# [Challenge]
Turn the rows below into a JSON list of strings with one string per line, skipping blank lines and leaving out the pictures.

# [Information supplied]
___
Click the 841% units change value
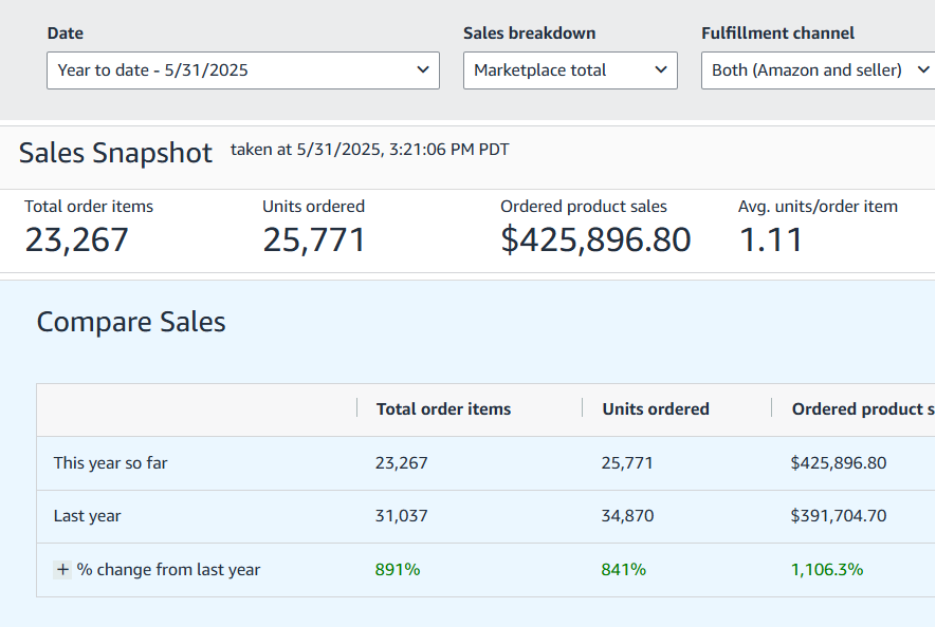Image resolution: width=935 pixels, height=629 pixels. click(x=623, y=570)
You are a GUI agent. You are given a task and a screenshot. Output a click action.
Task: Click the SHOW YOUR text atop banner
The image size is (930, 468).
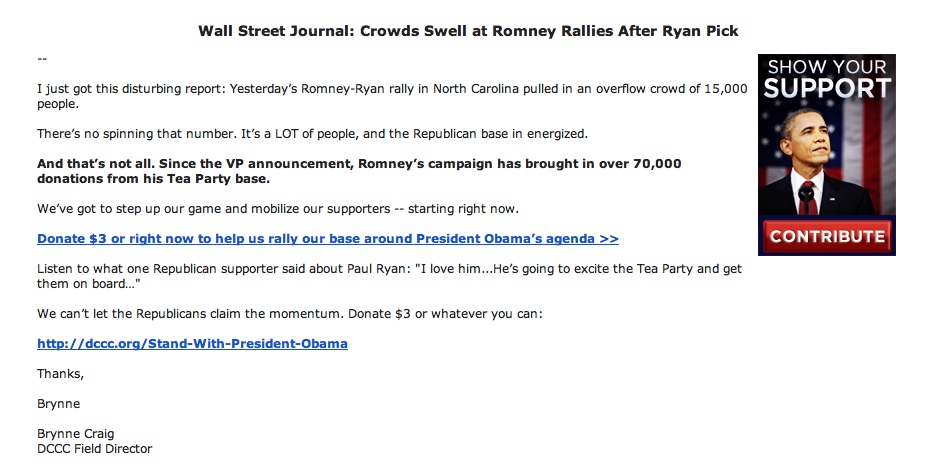pyautogui.click(x=827, y=66)
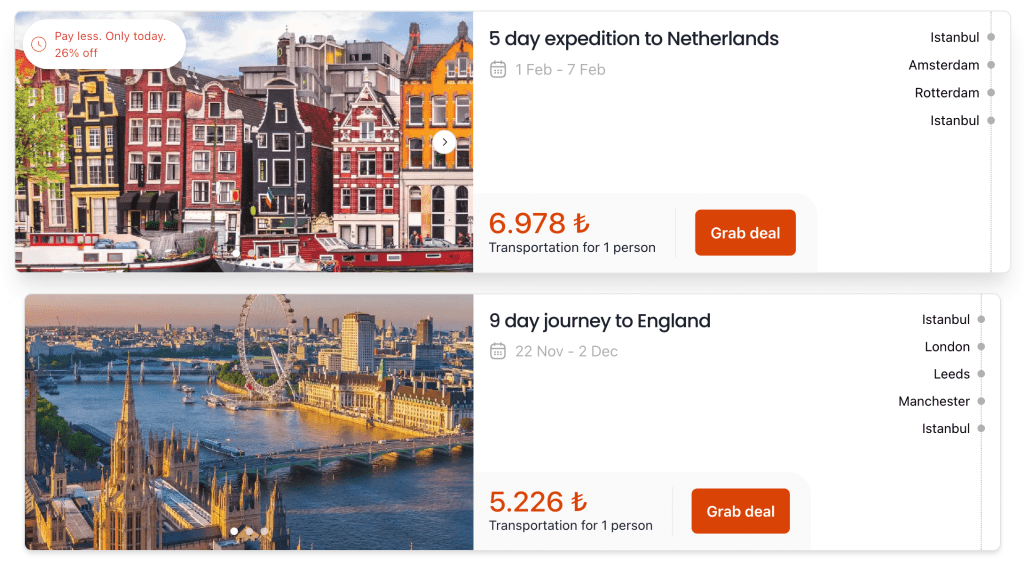Go to third England carousel dot
Image resolution: width=1024 pixels, height=570 pixels.
[264, 531]
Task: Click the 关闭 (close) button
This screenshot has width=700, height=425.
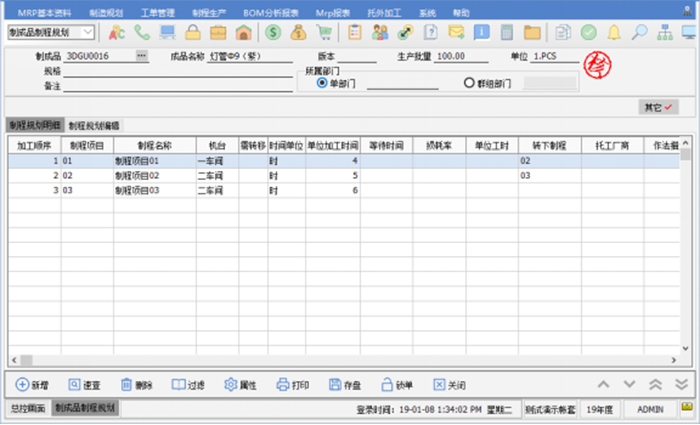Action: (x=449, y=384)
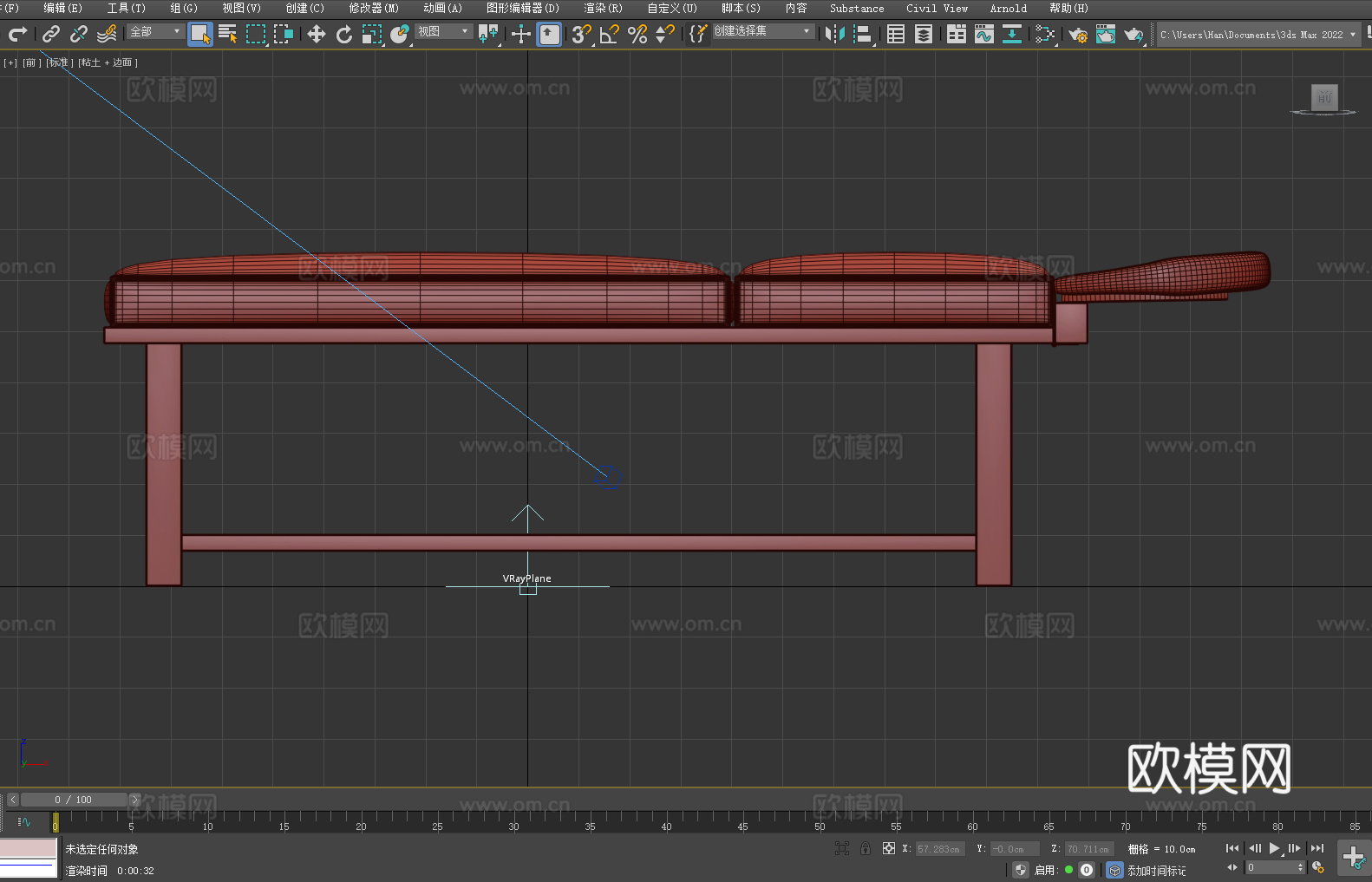
Task: Toggle the 3D Snaps button
Action: click(581, 34)
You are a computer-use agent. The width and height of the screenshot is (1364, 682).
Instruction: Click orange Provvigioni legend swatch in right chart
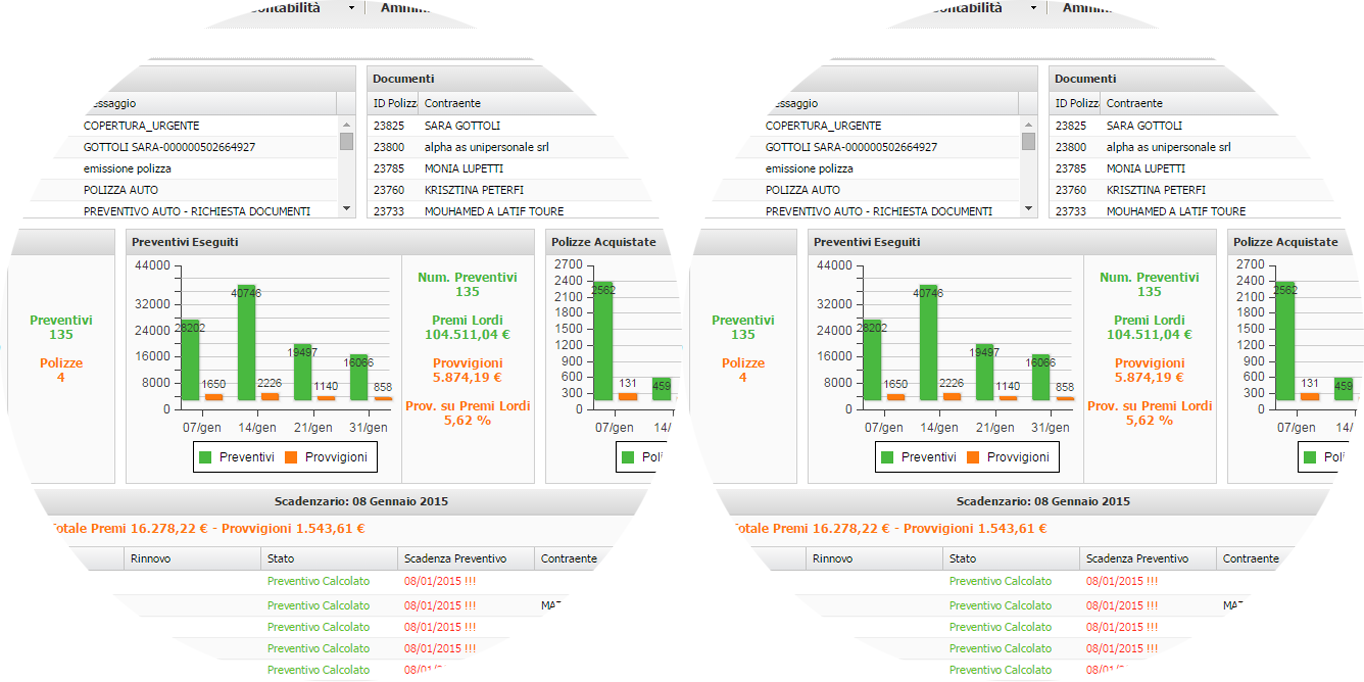974,457
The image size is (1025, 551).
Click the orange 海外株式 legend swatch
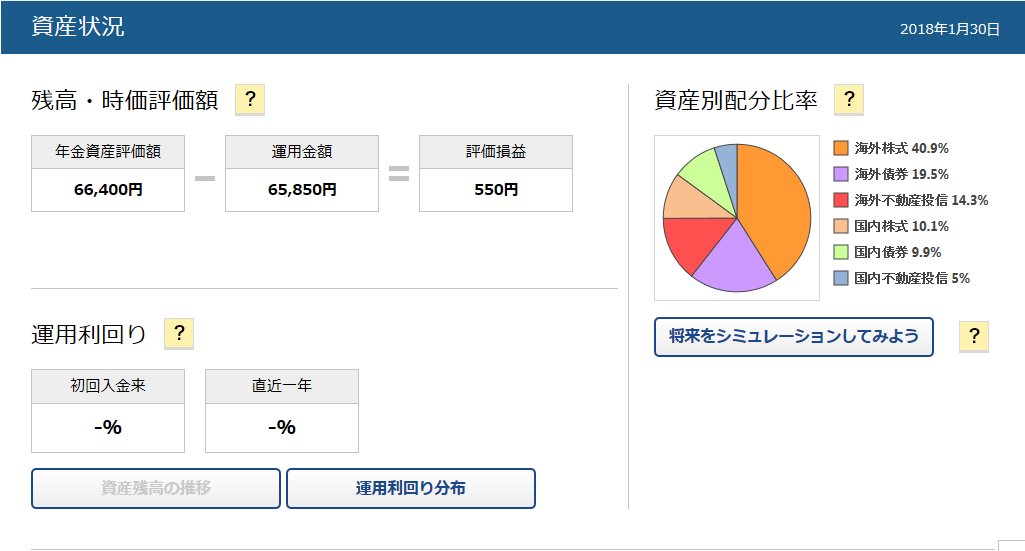tap(840, 148)
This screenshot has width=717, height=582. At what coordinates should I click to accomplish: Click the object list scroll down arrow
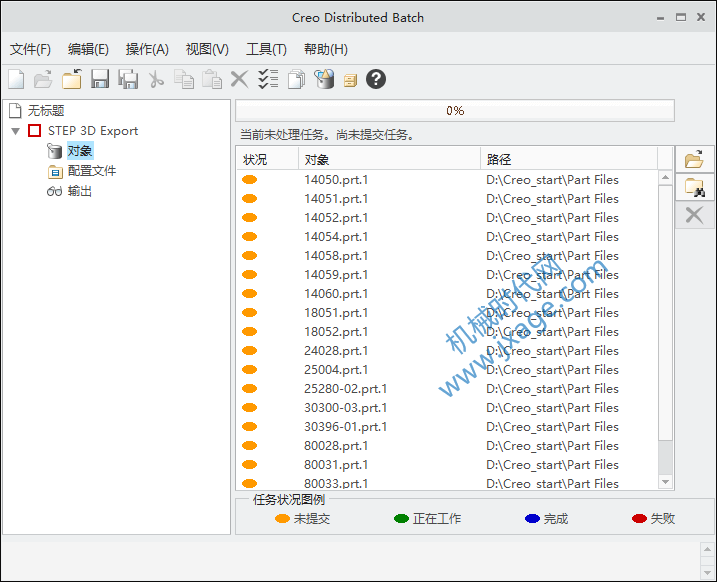point(665,482)
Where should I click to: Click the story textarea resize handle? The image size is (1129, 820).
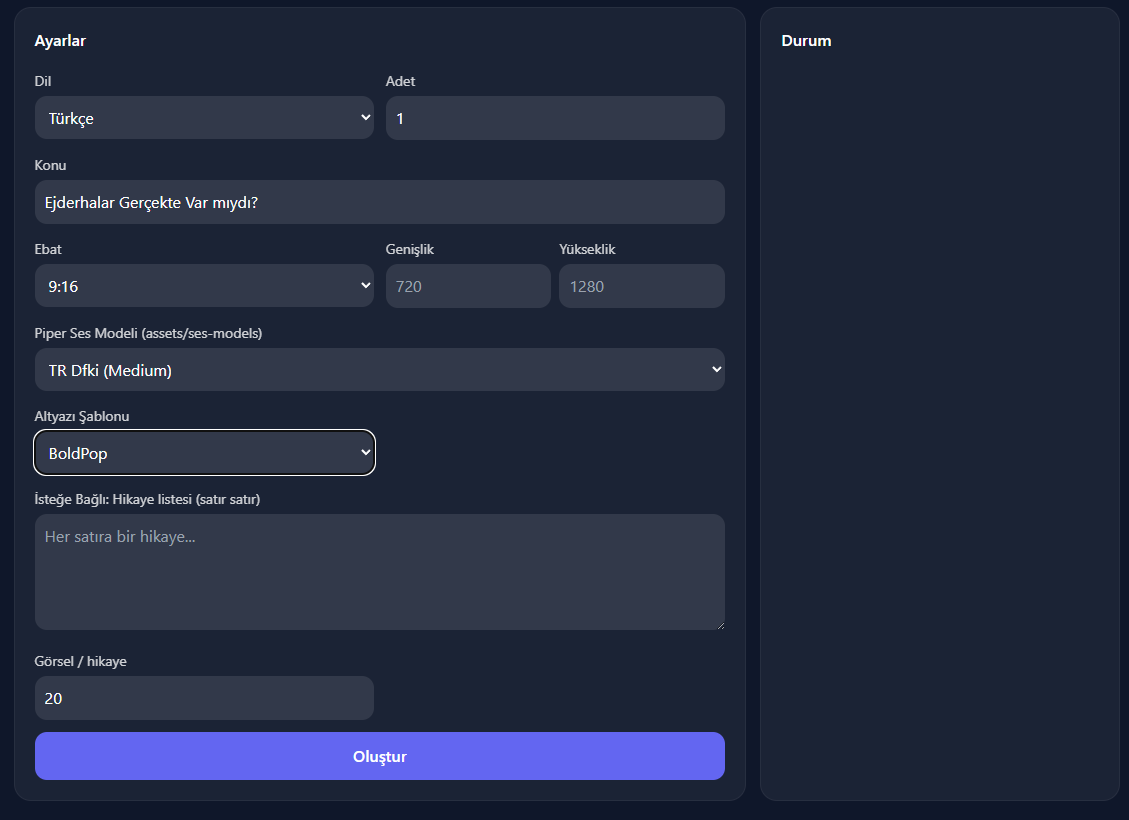pyautogui.click(x=719, y=624)
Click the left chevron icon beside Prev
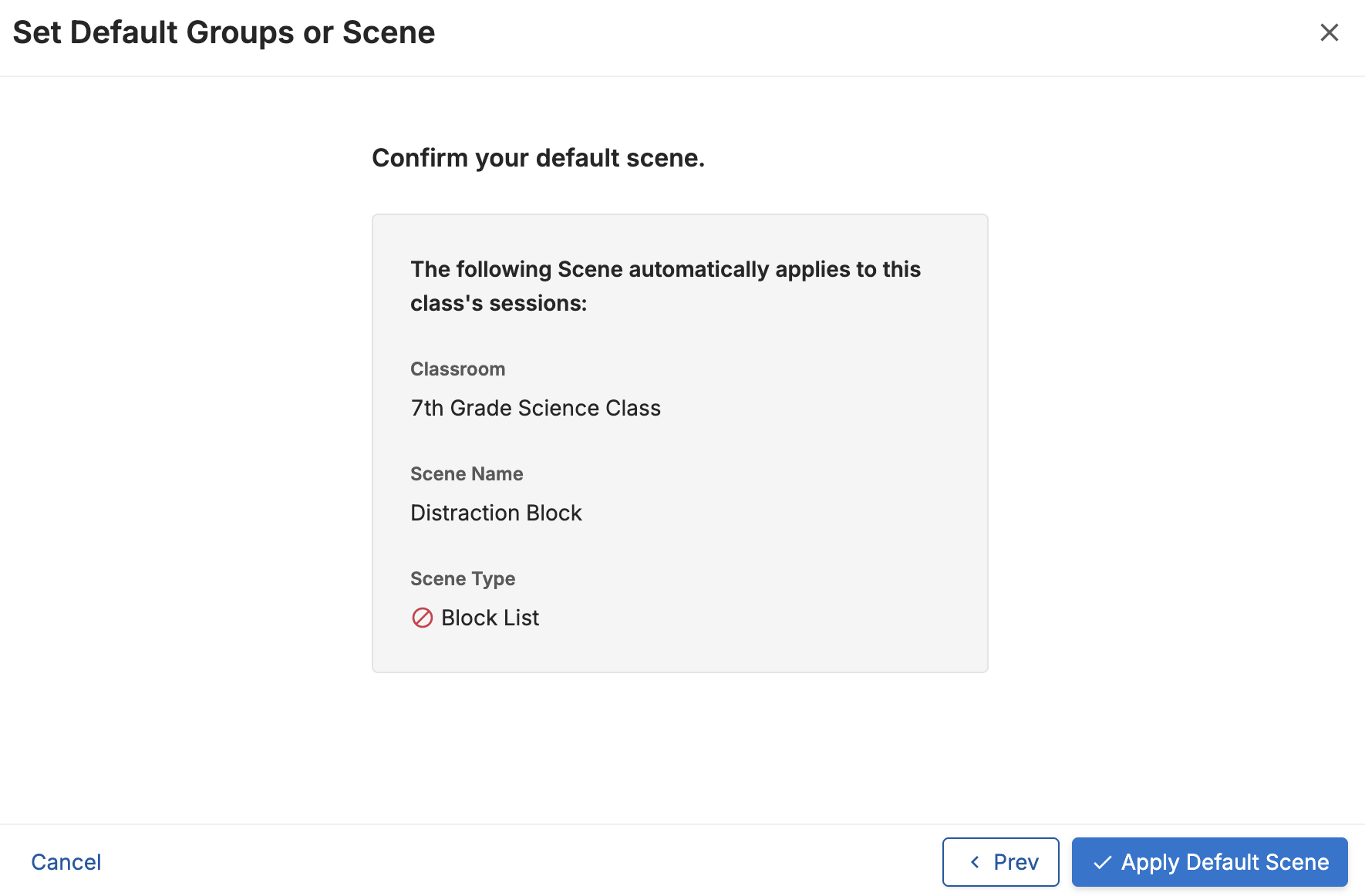The image size is (1365, 896). 975,862
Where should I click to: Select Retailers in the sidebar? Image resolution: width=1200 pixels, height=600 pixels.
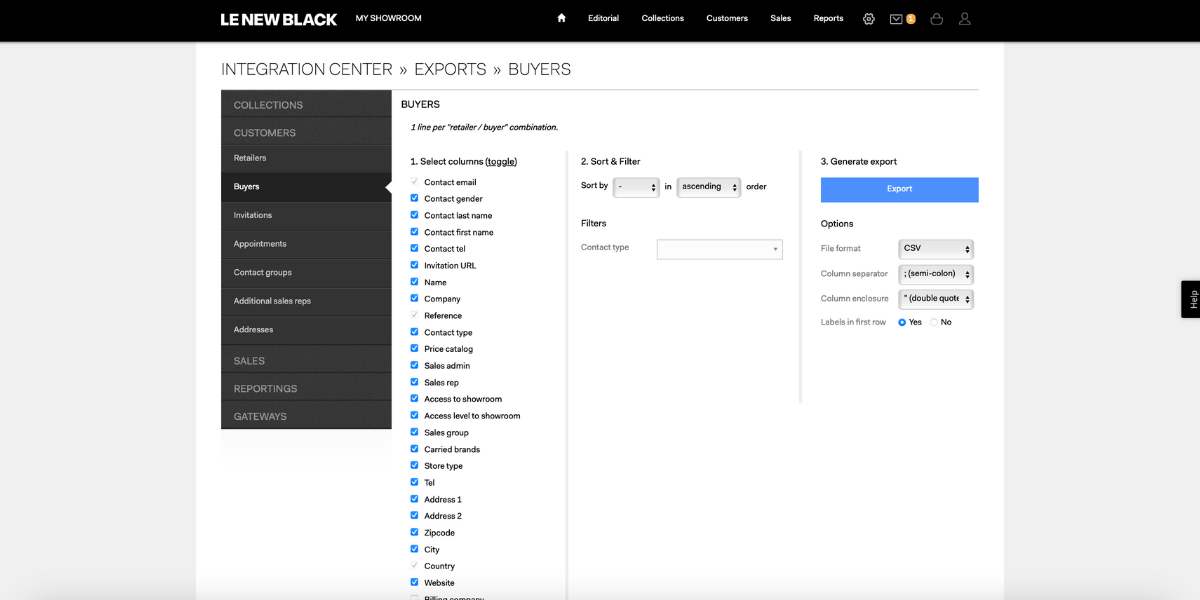[x=306, y=158]
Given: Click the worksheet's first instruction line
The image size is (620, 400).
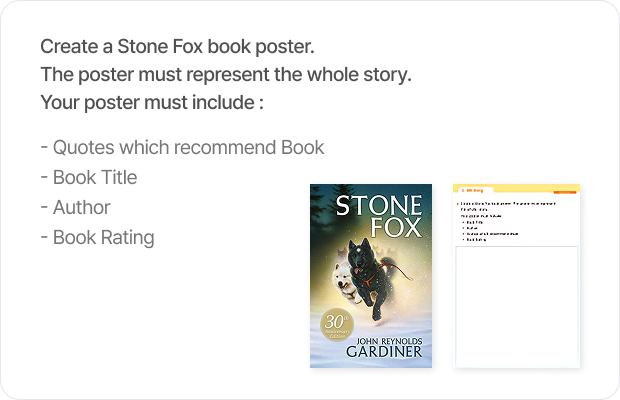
___
# [Output for this exercise]
[
  "Click the 841% units change value",
  "Image resolution: width=935 pixels, height=629 pixels. click(x=623, y=570)",
  "You are a GUI agent. You are given a task and a screenshot. Output a click action.",
  "Task: Click the SHOW YOUR text atop banner",
  "The image size is (930, 468).",
  "pyautogui.click(x=827, y=66)",
  "Go to third England carousel dot",
  "Image resolution: width=1024 pixels, height=570 pixels.",
  "[264, 531]",
  "Task: Click the 关闭 (close) button",
  "This screenshot has width=700, height=425.",
  "Action: (x=449, y=384)",
  "Task: Toggle the 3D Snaps button",
  "Action: click(581, 34)",
  "You are a computer-use agent. The width and height of the screenshot is (1364, 682).",
  "Instruction: Click orange Provvigioni legend swatch in right chart",
  "974,457",
  "The image size is (1025, 551).",
  "Click the orange 海外株式 legend swatch",
  "tap(840, 148)",
  "This screenshot has width=717, height=582. At what coordinates should I click to accomplish: Click the object list scroll down arrow",
  "point(665,482)",
  "Where should I click to: Click the story textarea resize handle? The image size is (1129, 820).",
  "pyautogui.click(x=719, y=624)",
  "Click the left chevron icon beside Prev",
  "The image size is (1365, 896). 975,862",
  "Where should I click to: Select Retailers in the sidebar? Image resolution: width=1200 pixels, height=600 pixels.",
  "[x=306, y=158]",
  "Given: Click the worksheet's first instruction line",
  "The image size is (620, 400)."
]